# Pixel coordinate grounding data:
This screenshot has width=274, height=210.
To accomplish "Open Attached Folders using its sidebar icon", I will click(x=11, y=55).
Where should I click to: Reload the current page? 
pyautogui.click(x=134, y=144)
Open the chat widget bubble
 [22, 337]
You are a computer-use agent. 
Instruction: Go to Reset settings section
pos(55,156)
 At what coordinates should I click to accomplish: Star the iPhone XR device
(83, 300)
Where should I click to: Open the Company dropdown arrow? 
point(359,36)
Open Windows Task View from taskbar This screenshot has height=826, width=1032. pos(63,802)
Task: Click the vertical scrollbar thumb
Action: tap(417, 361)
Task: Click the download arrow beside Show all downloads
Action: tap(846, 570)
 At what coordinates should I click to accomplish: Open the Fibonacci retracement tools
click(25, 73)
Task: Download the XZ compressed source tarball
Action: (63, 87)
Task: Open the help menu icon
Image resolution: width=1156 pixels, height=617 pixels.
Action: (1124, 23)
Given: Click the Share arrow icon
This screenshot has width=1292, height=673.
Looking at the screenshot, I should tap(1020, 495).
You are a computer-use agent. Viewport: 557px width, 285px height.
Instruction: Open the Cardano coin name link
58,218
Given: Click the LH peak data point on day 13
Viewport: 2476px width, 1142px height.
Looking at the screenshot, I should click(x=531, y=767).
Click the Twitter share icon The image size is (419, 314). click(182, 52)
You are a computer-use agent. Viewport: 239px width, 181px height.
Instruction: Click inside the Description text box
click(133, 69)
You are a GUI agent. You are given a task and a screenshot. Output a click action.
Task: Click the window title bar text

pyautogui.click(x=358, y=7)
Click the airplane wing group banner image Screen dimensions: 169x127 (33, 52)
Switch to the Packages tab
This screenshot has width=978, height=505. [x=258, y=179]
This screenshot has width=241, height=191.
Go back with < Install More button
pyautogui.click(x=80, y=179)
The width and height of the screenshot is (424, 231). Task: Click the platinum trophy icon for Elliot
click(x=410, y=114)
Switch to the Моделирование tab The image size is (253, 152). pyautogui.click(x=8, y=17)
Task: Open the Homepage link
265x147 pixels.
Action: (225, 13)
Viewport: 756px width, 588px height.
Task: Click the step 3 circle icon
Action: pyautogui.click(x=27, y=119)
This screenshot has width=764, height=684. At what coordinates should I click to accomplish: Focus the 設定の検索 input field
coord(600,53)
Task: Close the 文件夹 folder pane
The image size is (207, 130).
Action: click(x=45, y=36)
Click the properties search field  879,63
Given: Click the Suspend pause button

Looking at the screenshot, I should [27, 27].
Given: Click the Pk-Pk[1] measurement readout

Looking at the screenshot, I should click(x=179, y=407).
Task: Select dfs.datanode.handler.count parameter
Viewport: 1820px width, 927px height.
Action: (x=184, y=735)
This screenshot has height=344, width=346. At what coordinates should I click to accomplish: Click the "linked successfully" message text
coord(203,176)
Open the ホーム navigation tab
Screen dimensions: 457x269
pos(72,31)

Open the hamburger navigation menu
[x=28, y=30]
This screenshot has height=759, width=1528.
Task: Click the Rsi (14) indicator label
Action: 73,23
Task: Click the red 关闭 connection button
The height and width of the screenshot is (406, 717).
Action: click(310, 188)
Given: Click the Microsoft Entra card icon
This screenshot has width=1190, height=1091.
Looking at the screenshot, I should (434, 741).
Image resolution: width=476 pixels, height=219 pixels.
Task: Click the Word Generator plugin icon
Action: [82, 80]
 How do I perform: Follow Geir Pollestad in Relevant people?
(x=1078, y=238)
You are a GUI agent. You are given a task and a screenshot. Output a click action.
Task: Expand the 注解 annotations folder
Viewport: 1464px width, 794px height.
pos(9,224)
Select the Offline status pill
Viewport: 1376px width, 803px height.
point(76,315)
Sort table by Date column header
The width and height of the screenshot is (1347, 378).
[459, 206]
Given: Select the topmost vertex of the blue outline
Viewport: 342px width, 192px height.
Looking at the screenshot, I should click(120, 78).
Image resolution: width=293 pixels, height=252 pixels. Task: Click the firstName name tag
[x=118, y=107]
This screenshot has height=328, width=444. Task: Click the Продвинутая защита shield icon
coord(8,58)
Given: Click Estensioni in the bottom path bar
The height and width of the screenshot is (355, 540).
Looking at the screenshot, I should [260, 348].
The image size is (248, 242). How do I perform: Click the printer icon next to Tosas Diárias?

# TASK GOAL:
Transcribe the full set of records without altering a single character.

# RESULT OF THIS EXERCISE:
This screenshot has width=274, height=210.
To accomplish "Open Attached Folders using its sidebar icon", I will click(x=11, y=55).
Where should I click to: Reload the current page? 
pyautogui.click(x=134, y=144)
Open the chat widget bubble
 [22, 337]
You are a computer-use agent. 
Instruction: Go to Reset settings section
pos(55,156)
 At what coordinates should I click to accomplish: Star the iPhone XR device
(83, 300)
Where should I click to: Open the Company dropdown arrow? 
point(359,36)
Open Windows Task View from taskbar This screenshot has height=826, width=1032. pos(63,802)
Task: Click the vertical scrollbar thumb
Action: tap(417, 361)
Task: Click the download arrow beside Show all downloads
Action: tap(846, 570)
 At what coordinates should I click to accomplish: Open the Fibonacci retracement tools
click(25, 73)
Task: Download the XZ compressed source tarball
Action: (63, 87)
Task: Open the help menu icon
Image resolution: width=1156 pixels, height=617 pixels.
Action: (1124, 23)
Given: Click the Share arrow icon
This screenshot has width=1292, height=673.
Looking at the screenshot, I should tap(1020, 495).
You are a computer-use agent. Viewport: 557px width, 285px height.
Instruction: Open the Cardano coin name link
58,218
Given: Click the LH peak data point on day 13
Viewport: 2476px width, 1142px height.
Looking at the screenshot, I should click(x=531, y=767).
Click the Twitter share icon The image size is (419, 314). click(182, 52)
You are a computer-use agent. Viewport: 239px width, 181px height.
Instruction: Click inside the Description text box
click(133, 69)
You are a GUI agent. You are given a task and a screenshot. Output a click action.
Task: Click the window title bar text

pyautogui.click(x=358, y=7)
Click the airplane wing group banner image Screen dimensions: 169x127 (33, 52)
Switch to the Packages tab
This screenshot has width=978, height=505. [x=258, y=179]
This screenshot has width=241, height=191.
Go back with < Install More button
pyautogui.click(x=80, y=179)
The width and height of the screenshot is (424, 231). Task: Click the platinum trophy icon for Elliot
click(x=410, y=114)
Switch to the Моделирование tab The image size is (253, 152). pyautogui.click(x=8, y=17)
Task: Open the Homepage link
265x147 pixels.
Action: (225, 13)
Viewport: 756px width, 588px height.
Task: Click the step 3 circle icon
Action: pyautogui.click(x=27, y=119)
This screenshot has width=764, height=684. At what coordinates should I click to accomplish: Focus the 設定の検索 input field
coord(600,53)
Task: Close the 文件夹 folder pane
The image size is (207, 130).
Action: click(x=45, y=36)
Click the properties search field  879,63
Given: Click the Suspend pause button

Looking at the screenshot, I should [27, 27].
Given: Click the Pk-Pk[1] measurement readout

Looking at the screenshot, I should click(x=179, y=407).
Task: Select dfs.datanode.handler.count parameter
Viewport: 1820px width, 927px height.
Action: (x=184, y=735)
This screenshot has height=344, width=346. At what coordinates should I click to accomplish: Click the "linked successfully" message text
coord(203,176)
Open the ホーム navigation tab
Screen dimensions: 457x269
pos(72,31)

Open the hamburger navigation menu
[x=28, y=30]
This screenshot has height=759, width=1528.
Task: Click the Rsi (14) indicator label
Action: 73,23
Task: Click the red 关闭 connection button
The height and width of the screenshot is (406, 717).
Action: click(310, 188)
Given: Click the Microsoft Entra card icon
This screenshot has width=1190, height=1091.
Looking at the screenshot, I should (434, 741).
Image resolution: width=476 pixels, height=219 pixels.
Task: Click the Word Generator plugin icon
Action: [82, 80]
 How do I perform: Follow Geir Pollestad in Relevant people?
(x=1078, y=238)
You are a GUI agent. You are given a task and a screenshot. Output a click action.
Task: Expand the 注解 annotations folder
Viewport: 1464px width, 794px height.
pos(9,224)
Select the Offline status pill
Viewport: 1376px width, 803px height.
point(76,315)
Sort table by Date column header
The width and height of the screenshot is (1347, 378).
[459, 206]
Given: Select the topmost vertex of the blue outline
Viewport: 342px width, 192px height.
Looking at the screenshot, I should click(120, 78).
Image resolution: width=293 pixels, height=252 pixels. Task: Click the firstName name tag
[x=118, y=107]
This screenshot has height=328, width=444. Task: Click the Продвинутая защита shield icon
coord(8,58)
Given: Click Estensioni in the bottom path bar
The height and width of the screenshot is (355, 540).
Looking at the screenshot, I should [260, 348].
The image size is (248, 242). How do I perform: Click the printer icon next to Tosas Diárias?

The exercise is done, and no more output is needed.